Cos’è sopravvissuto nella moda dello stile di Kill Bill? A sedici anni dal suo arrivo sugli schermi, il film-fiume di Tarantino è una masterclass di stile
Tra tutti i film di Quentin Tarantino ce n’è uno che ha segnato l’immaginario collettivo più di ogni altro: Kill Bill. Al di là dei suoi meriti cinematografici, Kill Bill è rimasto memorabile per i suoi personaggi la cui identità, come spesso capita nel cinema di Tarantino, è fortemente definita dai loro costumi. Il lavoro delle due costumiste, Catherine Marie Thomas e Kumiko Ogawa, è stato infatti “doppio”: ogni costume rappresentava una chiave di lettura dei personaggi e una citazione cinematografica. È proprio per questo che il costume design di Kill Bill rimane un unicum in tutta la filmografia di Tarantino: gli abiti sono i protagonisti di certe scene tanto quanto gli attori e la storia che hanno dietro fa parte integrante dell’anima citazionista del film. Nei suoi momenti più salienti, l’estetica di Kill Bill può fornire chiavi di lettura per interpretare e contestualizzare alcuni aspetti dell’estetica del decennio che sta per concludersi.

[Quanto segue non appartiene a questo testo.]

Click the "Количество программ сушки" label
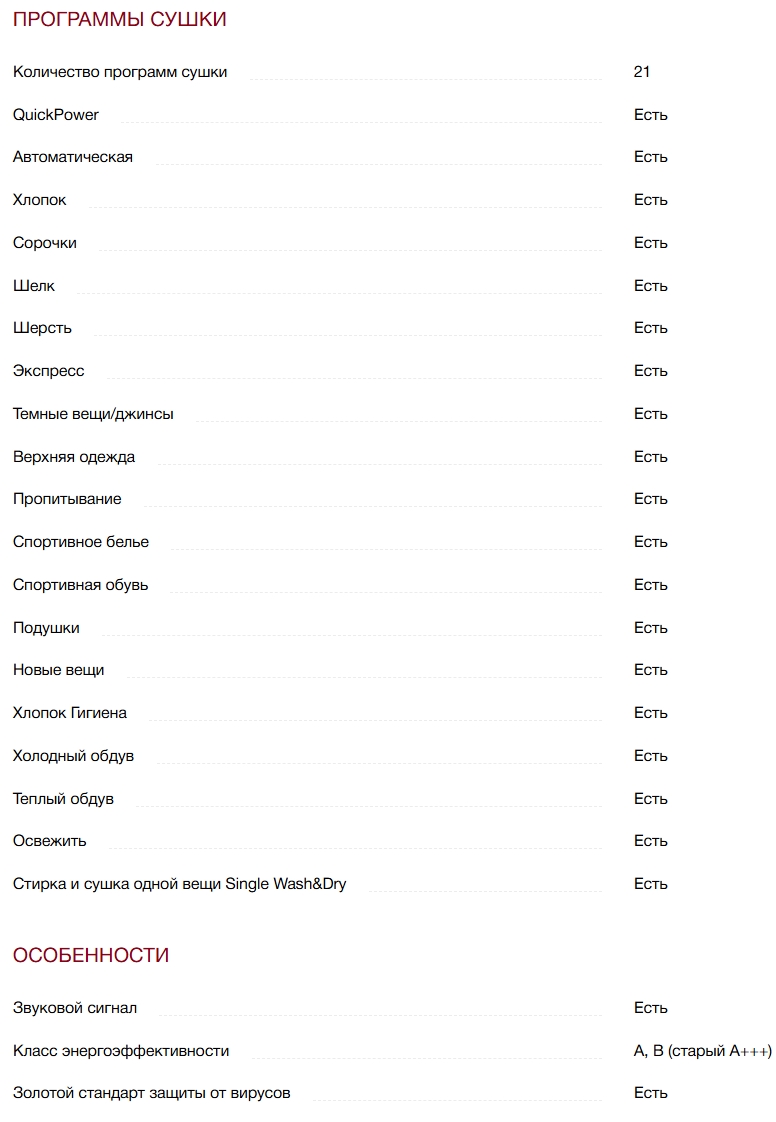Image resolution: width=776 pixels, height=1122 pixels. coord(120,72)
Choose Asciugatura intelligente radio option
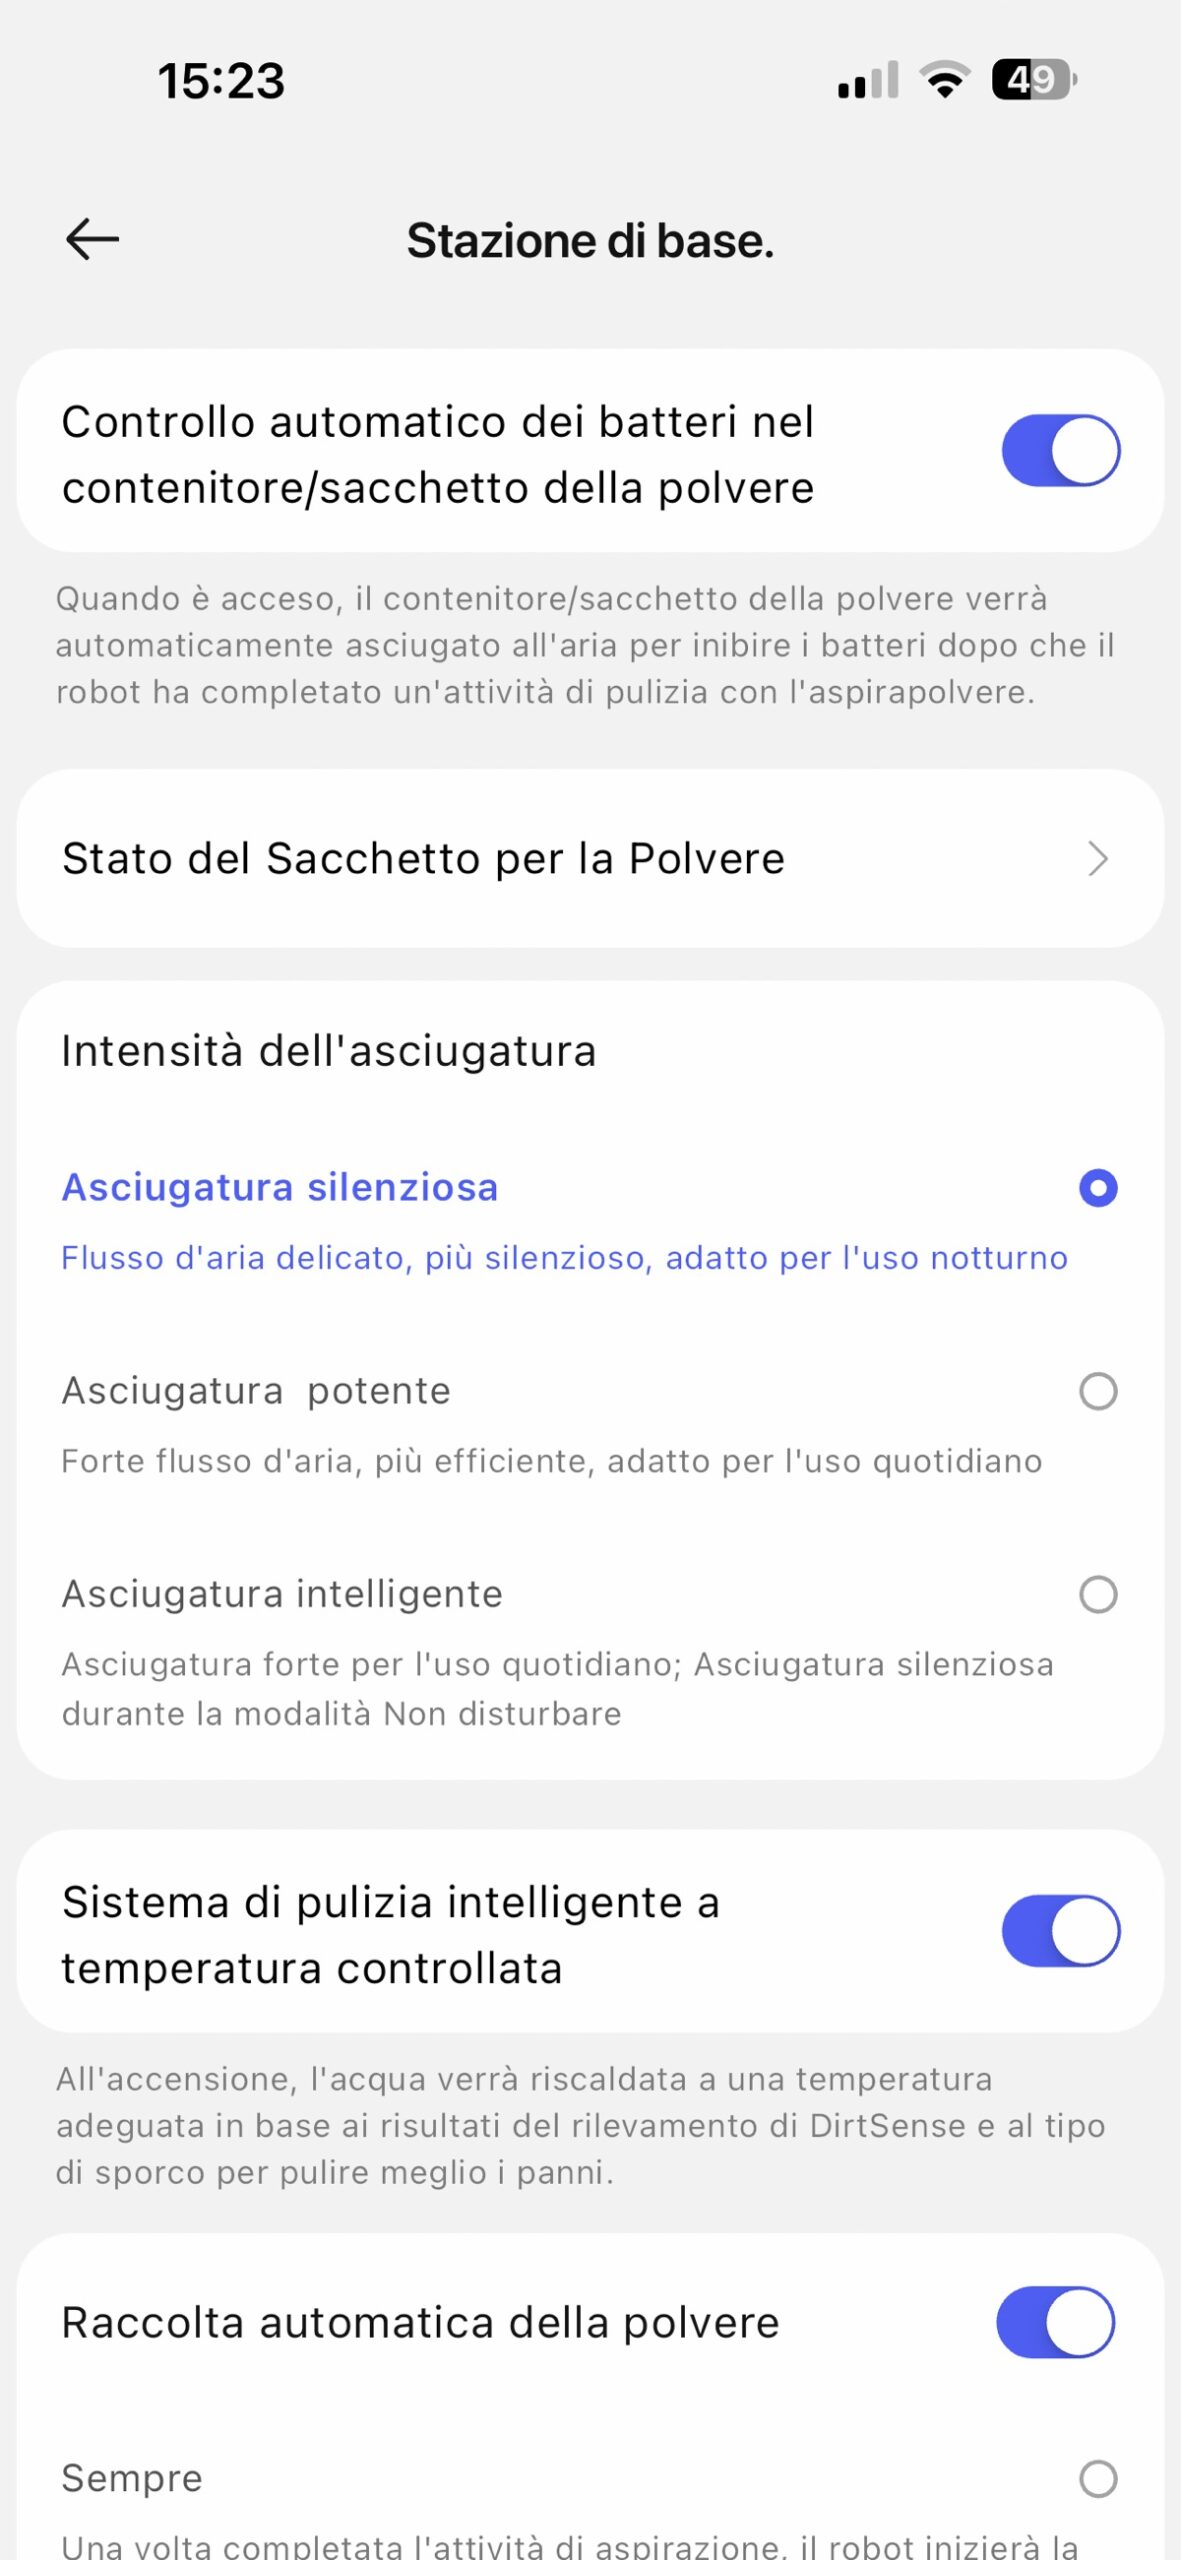 pos(1098,1594)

Ma qui si pone un’altra domanda: è il film che ispira la moda o la moda che ispira il film? È come il dilemma dell’uovo e della gallina e la risposta è molto più complessa di quanto potrebbe sembrare. Tarantino è un uomo innamorato del passato: quasi ogni costume è il riferimento a questo o quel film, a questa o quella sottocultura. Gli outfit presenti nei suoi film risultano così iconici perché sono pensati dal loro creatore e dai costumisti per esprimere chiaramente una personalità, veicolare impressioni mentali. Kill Bill si svolge in un’epoca indefinita, in cui il sobborgo americano dei nostri giorni convive con gli antichi samurai, un mondo in cui la cultura digitale non esiste e che allo stesso tempo prende ispirazione da un cinema vecchio di vent’anni. L’eclettismo dei riferimenti è ciò che rende i suoi personaggi così iconici, le sue icone non sono che rielaborazioni di altre icone.